简体   繁体   中英

Spark 0.9.0: worker keeps dying in standalone mode when job fails

I am new to spark. I am running Spark in standalone mode on my mac. I bring up the master and the worker and they all come up fine. The log file of the master looks like:

...
14/02/25 18:52:43 INFO Slf4jLogger: Slf4jLogger started
14/02/25 18:52:43 INFO Remoting: Starting remoting
14/02/25 18:52:43 INFO Remoting: Remoting started; listening on addresses :[akka.tcp://sparkMaster@Shirishs-MacBook-Pro.local:7077]
14/02/25 18:52:43 INFO Master: Starting Spark master at spark://Shirishs-MacBook-Pro.local:7077
14/02/25 18:52:43 INFO MasterWebUI: Started Master web UI at http://192.168.1.106:8080
14/02/25 18:52:43 INFO Master: I have been elected leader!

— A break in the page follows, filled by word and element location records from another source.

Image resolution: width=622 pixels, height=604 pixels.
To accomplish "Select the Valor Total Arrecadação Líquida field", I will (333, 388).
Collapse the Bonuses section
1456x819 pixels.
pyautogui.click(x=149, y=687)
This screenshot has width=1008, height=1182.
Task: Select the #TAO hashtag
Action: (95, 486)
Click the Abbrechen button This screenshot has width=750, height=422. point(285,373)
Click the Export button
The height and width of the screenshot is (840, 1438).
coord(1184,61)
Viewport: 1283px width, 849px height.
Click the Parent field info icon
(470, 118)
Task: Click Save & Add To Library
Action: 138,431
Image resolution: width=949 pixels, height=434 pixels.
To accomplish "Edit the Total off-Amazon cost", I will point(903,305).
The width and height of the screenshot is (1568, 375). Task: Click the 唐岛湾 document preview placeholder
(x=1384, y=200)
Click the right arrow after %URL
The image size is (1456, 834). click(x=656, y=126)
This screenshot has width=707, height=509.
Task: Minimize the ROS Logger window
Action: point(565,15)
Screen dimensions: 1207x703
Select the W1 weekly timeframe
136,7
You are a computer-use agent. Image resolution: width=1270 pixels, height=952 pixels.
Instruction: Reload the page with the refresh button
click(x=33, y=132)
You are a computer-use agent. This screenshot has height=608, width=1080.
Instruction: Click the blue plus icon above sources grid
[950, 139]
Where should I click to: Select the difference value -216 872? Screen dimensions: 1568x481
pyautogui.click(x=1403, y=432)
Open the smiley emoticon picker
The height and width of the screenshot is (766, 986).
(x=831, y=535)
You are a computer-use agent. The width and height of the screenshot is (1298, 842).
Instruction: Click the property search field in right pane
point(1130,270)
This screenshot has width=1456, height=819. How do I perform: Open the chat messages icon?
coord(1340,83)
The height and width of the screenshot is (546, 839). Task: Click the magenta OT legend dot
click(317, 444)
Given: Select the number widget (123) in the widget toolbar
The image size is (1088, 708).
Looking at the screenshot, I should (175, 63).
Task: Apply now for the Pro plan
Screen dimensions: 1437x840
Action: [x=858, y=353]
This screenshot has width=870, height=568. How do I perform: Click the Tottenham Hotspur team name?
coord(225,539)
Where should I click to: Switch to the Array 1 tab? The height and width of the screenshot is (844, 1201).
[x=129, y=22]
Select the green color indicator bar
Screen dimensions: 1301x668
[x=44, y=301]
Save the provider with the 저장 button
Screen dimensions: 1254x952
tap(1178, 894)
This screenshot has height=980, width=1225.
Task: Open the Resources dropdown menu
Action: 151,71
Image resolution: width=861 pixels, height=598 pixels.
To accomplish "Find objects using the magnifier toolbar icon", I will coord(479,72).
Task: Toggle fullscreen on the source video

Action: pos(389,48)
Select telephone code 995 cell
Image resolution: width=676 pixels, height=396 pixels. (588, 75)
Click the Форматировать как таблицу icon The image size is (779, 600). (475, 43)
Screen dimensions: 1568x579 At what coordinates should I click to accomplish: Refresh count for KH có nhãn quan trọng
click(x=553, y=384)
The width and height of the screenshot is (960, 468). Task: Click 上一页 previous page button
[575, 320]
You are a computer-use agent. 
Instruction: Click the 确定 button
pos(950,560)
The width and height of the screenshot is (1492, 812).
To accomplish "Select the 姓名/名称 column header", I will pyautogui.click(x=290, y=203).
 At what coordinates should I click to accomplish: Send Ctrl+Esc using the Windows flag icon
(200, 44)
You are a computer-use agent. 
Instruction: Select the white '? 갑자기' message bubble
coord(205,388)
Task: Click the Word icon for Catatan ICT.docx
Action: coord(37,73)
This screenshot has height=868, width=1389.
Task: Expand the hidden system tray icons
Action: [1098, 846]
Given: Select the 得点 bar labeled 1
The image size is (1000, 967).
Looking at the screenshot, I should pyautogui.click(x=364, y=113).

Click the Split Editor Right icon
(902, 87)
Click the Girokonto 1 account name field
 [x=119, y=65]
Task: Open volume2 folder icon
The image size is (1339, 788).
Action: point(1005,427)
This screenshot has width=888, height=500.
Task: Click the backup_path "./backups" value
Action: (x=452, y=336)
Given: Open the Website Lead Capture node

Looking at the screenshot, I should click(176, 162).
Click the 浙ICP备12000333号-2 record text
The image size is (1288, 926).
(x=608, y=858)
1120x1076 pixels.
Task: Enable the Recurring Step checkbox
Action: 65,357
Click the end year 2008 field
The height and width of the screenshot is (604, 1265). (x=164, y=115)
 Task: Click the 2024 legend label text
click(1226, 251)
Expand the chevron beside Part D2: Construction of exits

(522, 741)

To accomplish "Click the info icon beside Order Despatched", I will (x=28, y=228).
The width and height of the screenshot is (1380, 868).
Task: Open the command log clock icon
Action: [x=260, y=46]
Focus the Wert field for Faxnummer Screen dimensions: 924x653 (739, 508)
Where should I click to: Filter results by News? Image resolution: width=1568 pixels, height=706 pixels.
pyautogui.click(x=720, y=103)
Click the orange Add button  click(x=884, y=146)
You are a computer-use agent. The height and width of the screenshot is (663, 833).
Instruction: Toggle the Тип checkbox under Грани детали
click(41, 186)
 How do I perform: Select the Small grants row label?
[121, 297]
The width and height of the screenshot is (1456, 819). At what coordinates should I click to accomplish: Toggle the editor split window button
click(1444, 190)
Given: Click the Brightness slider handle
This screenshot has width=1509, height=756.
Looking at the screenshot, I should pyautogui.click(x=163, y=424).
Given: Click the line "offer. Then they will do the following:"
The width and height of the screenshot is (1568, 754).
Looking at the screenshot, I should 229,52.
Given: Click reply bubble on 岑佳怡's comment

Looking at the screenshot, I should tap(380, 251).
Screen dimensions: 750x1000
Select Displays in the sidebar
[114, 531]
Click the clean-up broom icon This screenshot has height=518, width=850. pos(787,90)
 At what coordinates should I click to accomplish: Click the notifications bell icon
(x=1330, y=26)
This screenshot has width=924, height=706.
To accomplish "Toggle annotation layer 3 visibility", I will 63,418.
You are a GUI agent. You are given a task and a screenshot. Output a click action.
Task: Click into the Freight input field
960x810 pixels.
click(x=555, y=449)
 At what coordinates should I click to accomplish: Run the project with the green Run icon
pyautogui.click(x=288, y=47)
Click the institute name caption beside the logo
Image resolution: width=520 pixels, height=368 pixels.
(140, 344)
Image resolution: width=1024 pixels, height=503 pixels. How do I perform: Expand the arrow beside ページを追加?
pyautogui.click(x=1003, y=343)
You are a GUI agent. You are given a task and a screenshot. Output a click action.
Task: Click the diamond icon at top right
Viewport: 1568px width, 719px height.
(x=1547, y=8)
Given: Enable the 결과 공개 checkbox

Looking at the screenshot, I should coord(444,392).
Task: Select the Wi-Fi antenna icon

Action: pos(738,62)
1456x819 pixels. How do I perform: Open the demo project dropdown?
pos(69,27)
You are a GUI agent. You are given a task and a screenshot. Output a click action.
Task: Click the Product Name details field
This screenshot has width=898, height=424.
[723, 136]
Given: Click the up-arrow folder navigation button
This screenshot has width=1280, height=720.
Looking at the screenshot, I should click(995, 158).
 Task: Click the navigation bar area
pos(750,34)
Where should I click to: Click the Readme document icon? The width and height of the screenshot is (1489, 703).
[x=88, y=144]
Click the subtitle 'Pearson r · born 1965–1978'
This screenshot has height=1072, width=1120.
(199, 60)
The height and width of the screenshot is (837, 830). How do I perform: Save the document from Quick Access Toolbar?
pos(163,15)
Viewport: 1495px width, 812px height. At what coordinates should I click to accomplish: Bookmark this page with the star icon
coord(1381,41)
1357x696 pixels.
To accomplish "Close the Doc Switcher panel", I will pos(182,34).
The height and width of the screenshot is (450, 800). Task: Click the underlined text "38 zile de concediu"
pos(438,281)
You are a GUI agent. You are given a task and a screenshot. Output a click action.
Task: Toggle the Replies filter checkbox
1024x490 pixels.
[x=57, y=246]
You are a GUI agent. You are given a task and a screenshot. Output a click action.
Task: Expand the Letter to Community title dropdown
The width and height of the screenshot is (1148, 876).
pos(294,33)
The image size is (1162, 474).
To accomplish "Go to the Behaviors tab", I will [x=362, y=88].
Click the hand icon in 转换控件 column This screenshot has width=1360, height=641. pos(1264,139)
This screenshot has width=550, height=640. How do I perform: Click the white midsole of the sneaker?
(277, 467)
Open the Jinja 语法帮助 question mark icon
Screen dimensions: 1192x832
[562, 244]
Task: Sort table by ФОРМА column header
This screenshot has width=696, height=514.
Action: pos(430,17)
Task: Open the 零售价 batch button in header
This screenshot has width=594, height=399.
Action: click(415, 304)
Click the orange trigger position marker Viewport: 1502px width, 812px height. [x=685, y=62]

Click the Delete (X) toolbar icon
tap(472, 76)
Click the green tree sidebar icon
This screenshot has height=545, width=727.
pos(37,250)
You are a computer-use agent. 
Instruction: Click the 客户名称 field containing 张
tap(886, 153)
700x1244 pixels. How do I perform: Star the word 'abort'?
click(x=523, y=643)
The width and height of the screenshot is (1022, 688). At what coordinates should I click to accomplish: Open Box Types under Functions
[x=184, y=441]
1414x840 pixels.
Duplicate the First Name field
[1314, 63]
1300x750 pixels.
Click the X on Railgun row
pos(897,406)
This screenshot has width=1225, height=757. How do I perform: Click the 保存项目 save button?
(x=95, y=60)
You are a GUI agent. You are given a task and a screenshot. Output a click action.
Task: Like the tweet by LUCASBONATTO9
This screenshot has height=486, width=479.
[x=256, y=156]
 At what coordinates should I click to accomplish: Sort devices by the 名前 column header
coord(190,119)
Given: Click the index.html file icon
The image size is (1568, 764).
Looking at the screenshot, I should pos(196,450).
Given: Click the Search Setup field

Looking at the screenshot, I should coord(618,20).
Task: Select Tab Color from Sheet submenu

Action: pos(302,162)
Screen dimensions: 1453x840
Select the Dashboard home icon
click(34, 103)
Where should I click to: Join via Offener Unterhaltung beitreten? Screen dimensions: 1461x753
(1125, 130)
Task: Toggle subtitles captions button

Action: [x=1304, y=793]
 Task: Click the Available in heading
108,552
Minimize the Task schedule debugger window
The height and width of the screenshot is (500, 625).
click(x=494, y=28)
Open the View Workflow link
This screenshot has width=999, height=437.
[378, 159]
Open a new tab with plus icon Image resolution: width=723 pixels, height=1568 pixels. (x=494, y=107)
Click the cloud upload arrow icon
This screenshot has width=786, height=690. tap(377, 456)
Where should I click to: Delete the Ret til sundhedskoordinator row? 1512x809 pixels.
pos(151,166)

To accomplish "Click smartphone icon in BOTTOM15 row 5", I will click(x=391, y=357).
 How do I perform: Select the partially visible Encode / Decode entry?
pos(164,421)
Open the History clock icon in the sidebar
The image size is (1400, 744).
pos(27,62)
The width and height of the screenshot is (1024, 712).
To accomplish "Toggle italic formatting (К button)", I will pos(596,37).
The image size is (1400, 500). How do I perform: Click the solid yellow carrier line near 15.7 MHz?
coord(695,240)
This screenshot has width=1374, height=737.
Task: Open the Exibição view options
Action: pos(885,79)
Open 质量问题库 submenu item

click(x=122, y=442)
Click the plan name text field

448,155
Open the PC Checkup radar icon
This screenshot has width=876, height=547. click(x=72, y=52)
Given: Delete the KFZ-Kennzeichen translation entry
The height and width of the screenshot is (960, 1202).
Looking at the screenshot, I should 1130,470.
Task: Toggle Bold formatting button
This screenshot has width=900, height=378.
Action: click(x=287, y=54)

New state: ALIVE
14/02/25 18:53:03 INFO Master: Registering worker Shirishs-MacBook-Pro.local:53956 with 4 cores, 15.0 GB RAM

The worker log looks like:

14/02/25 18:53:02 INFO Slf4jLogger: Slf4jLogger started
14/02/25 18:53:02 INFO Remoting: Starting remoting
14/02/25 18:53:02 INFO Remoting: Remoting started; listening on addresses :[akka.tcp://sparkWorker@192.168.1.106:53956]
14/02/25 18:53:02 INFO Worker: Starting Spark worker 192.168.1.106:53956 with 4 cores, 15.0 GB RAM
14/02/25 18:53:02 INFO Worker: Spark home: /Users/shirish_kumar/Developer/spark-0.9.0-incubating
14/02/25 18:53:02 INFO WorkerWebUI: Started Worker web UI at http://192.168.1.106:8081
14/02/25 18:53:02 INFO Worker: Connecting to master spark://Shirishs-MacBook-Pro.local:7077...
14/02/25 18:53:03 INFO Worker: Successfully registered with master spark://Shirishs-MacBook-Pro.local:7077

Now, when I submit a job, the job fails to execute (because class not found error) but the worker also dies. Here is the master log:

14/02/25 18:55:52 INFO Master: Driver submitted org.apache.spark.deploy.worker.DriverWrapper
14/02/25 18:55:52 INFO Master: Launching driver driver-20140225185552-0000 on worker worker-20140225185302-192.168.1.106-53956
14/02/25 18:55:55 INFO Master: Registering worker Shirishs-MacBook-Pro.local:53956 with 4 cores, 15.0 GB RAM
14/02/25 18:55:55 INFO Master: Attempted to re-register worker at same address: akka.tcp://sparkWorker@192.168.1.106:53956
14/02/25 18:55:55 WARN Master: Got heartbeat from unregistered worker worker-20140225185555-192.168.1.106-53956
14/02/25 18:55:57 INFO Master: akka.tcp://driverClient@192.168.1.106:53961 got disassociated, removing it.
14/02/25 18:55:57 INFO Master: akka.tcp://driverClient@192.168.1.106:53961 got disassociated, removing it.
14/02/25 18:55:57 INFO LocalActorRef: Message [akka.remote.transport.ActorTransportAdapter$DisassociateUnderlying] from Actor[akka://sparkMaster/deadLetters] to Actor[akka://sparkMaster/system/transports/akkaprotocolmanager.tcp0/akkaProtocol-tcp%3A%2F%2FsparkMaster%40192.168.1.106%3A53962-2#-21389169] was not delivered. [1] dead letters encountered. This logging can be turned off or adjusted with configuration settings 'akka.log-dead-letters' and 'akka.log-dead-letters-during-shutdown'.
4/02/25 18:55:57 INFO Master: akka.tcp://driverClient@192.168.1.106:53961 got disassociated, removing it.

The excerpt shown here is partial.